BCD List to HEX List

[Philippe Martin]

Hi,

I'm looking for an algo that would convert a list such as:

I'm using python to prototype the algo: this will move to C in an embedded
system where an int has 16 bits - I do not wish to use any python library.

l1 = [1,2,3,4,6,7,8] #represents the decimal number 12345678
l2 = func (l1)
# l2 = [0x1, 0x2, 0xD, 0x6, 0x8, 0x7] #represents 0x12D687


Regards,

Philippe

 

[Marc 'BlackJack' Rintsch]

I'm looking for an algo that would convert a list such as:

I'm using python to prototype the algo: this will move to C in an embedded
system where an int has 16 bits - I do not wish to use any python library.

l1 = [1,2,3,4,6,7,8] #represents the decimal number 12345678
l2 = func (l1)
# l2 = [0x1, 0x2, 0xD, 0x6, 0x8, 0x7] #represents 0x12D687

def func(x):
result = list(x)
result[2:4] = [0xd]
result[-1], result[-2] = result[-2], result[-1]
return result

l1 = [1, 2, 3, 4, 6, 7, 8]
l2 = func(l1)
print l2

And now please describe you problem a little better. ;-)

Ciao,
Marc 'BlackJack' Rintsch

 

[Philippe Martin]

I'm looking for an algo that would convert a list such as:

I'm using python to prototype the algo: this will move to C in an
embedded system where an int has 16 bits - I do not wish to use any
python library.

l1 = [1,2,3,4,6,7,8] #represents the decimal number 12345678
l2 = func (l1)
# l2 = [0x1, 0x2, 0xD, 0x6, 0x8, 0x7] #represents 0x12D687

def func(x):
result = list(x)
result[2:4] = [0xd]
result[-1], result[-2] = result[-2], result[-1]
return result

l1 = [1, 2, 3, 4, 6, 7, 8]
l2 = func(l1)
print l2

And now please describe you problem a little better. ;-)

Ciao,
Marc 'BlackJack' Rintsch

I'll try.

first of all python is not going to be used for my purpose (sigh)

I have device A which holds a binary coded decimal array [N1,N2,....Nn]
where the array represents a decimal number.

In C: unsigned char dec[] = {1,2,3,4,5,6,7,8};

I need that array converted for device B into an array where each element
represents the actual byte value.

In C: the result would be unsigned char hex[] = {0x1,0x2,0xD,0x6,0x8,0x7};

I guess any pocket calculator goes through that process for dec/hex
conversion.

Hope that's clearer.

Regards,

Philippe

 

[Marc 'BlackJack' Rintsch]

And now please describe you problem a little better. ;-)

I'll try.

first of all python is not going to be used for my purpose (sigh)

I have device A which holds a binary coded decimal array [N1,N2,....Nn]
where the array represents a decimal number.

************

▸ **Exercise brief**: Translate this sentence from the forum thread on converting a BCD list to hex into French: "I guess any pocket calculator goes through that process for dec/hex conversion." The listing after this thread is separate material.

▸ **Pointing listing for text and elements**:
************

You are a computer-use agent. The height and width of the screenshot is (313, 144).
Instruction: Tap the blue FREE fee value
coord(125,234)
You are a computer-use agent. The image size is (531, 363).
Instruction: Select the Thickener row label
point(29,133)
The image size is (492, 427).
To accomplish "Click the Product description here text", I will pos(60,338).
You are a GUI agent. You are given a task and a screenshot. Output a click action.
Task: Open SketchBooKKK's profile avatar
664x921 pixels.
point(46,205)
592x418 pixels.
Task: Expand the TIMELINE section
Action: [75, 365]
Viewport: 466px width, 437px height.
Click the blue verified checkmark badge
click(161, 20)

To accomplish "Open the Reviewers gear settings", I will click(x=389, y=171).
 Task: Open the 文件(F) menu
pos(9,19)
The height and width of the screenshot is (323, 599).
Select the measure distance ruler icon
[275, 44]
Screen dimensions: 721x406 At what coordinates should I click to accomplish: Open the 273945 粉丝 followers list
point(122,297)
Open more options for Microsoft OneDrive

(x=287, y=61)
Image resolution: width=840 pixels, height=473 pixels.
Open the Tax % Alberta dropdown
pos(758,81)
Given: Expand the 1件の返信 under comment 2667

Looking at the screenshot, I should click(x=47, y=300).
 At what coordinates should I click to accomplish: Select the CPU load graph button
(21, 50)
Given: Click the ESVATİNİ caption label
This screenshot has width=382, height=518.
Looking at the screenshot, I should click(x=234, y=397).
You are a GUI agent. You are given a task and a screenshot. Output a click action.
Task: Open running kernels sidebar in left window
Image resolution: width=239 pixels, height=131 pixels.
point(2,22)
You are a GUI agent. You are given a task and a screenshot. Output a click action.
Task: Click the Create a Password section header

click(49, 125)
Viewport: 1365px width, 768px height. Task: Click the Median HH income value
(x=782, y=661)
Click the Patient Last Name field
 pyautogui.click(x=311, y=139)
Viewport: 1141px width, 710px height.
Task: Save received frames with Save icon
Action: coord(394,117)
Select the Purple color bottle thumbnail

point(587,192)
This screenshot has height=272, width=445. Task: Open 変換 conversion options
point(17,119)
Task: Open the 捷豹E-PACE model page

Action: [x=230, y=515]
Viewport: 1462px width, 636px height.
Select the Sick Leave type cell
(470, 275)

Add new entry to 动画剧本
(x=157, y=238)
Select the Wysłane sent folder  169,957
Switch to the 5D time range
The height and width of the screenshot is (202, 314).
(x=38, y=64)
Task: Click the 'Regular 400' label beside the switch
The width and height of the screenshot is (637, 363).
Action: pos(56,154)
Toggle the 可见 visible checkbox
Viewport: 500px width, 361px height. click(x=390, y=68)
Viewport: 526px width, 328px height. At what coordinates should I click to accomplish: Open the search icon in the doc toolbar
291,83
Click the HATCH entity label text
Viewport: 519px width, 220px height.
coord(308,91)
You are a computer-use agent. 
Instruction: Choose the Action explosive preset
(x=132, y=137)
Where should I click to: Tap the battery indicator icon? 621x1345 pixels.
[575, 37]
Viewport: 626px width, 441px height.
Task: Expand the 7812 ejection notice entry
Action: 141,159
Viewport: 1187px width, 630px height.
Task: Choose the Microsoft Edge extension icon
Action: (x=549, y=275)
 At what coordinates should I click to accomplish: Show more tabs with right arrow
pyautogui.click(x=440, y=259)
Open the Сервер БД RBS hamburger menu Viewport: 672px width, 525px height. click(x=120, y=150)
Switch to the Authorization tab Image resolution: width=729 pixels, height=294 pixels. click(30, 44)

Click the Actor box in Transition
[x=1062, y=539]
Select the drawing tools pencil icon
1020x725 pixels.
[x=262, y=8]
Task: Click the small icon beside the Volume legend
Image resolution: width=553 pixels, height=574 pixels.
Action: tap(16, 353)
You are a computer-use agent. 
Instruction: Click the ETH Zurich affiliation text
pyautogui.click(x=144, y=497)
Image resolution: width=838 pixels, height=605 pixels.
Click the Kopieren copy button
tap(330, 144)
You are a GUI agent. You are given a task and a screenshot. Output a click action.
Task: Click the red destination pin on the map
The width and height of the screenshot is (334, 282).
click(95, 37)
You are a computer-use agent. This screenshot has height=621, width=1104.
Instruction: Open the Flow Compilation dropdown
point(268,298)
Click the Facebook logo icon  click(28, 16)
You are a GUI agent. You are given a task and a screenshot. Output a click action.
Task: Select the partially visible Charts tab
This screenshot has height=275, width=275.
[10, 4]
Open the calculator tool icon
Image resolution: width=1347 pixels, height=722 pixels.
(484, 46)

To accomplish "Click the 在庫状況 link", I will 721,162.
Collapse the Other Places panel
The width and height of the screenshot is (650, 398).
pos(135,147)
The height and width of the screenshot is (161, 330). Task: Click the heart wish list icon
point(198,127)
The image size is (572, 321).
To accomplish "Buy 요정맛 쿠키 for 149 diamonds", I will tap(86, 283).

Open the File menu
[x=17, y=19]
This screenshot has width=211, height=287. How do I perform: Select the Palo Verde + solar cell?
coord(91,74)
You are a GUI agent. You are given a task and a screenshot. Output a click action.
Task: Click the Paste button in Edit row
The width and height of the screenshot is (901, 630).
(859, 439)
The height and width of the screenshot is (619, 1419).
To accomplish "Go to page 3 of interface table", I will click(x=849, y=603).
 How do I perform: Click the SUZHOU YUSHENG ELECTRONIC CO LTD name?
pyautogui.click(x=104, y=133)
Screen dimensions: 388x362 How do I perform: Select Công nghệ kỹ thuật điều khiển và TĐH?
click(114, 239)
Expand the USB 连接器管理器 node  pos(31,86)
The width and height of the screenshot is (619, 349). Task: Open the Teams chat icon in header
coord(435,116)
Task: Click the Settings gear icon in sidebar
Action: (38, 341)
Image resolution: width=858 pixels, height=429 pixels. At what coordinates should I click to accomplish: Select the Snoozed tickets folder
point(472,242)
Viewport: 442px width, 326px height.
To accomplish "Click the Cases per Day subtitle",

************

▸ **Output for this task**: Je suppose que n'importe quelle calculatrice de poche passe par ce processus pour la conversion décimal/hexadécimal.